Results: Our findings revealed that VPA dramatically rescued RD associated with hP23H rhodopsin in a dose-dependent manner. This effect was mediated by clearing of the mutant hP23H rhodopsin from rod inner segments. The magnitude of the rescue effect was equal to that of dark rearing. In the group where both VPA treatment and dark-rearing were combined, no additive effect was observed. Contrastingly, VPA dramatically exacerbated RD in hT17M rhodopsin animals. Effects in hT4K and hQ344Ter rhodopsin models were less pronounced.
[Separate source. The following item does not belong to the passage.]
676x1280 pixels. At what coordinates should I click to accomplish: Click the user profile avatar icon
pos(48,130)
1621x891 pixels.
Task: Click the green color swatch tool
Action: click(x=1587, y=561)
Conclusions: VPA rescues RD caused by hP23H rhodopsin, but exacerbates RD caused by hT17M rhodopsin. VPA treatment and light restriction were not synergistic in the case of hP23H rhodopsin, while VPA exacerbation of RD caused by hT17M rhodopsin required light exposure. VPA treatment decreases the burden of misfolded hP23H rhodopsin in rod photoreceptors, possibly through activation of autophagy. Our results indicate that the success or failure of VPA treatment in RP is likely to be highly dependent on the underlying genotype, and that VPA treatment will be contraindicated for some RP cases. We are currently investigating the therapeutic potential of compounds structurally and functionally related to VPA.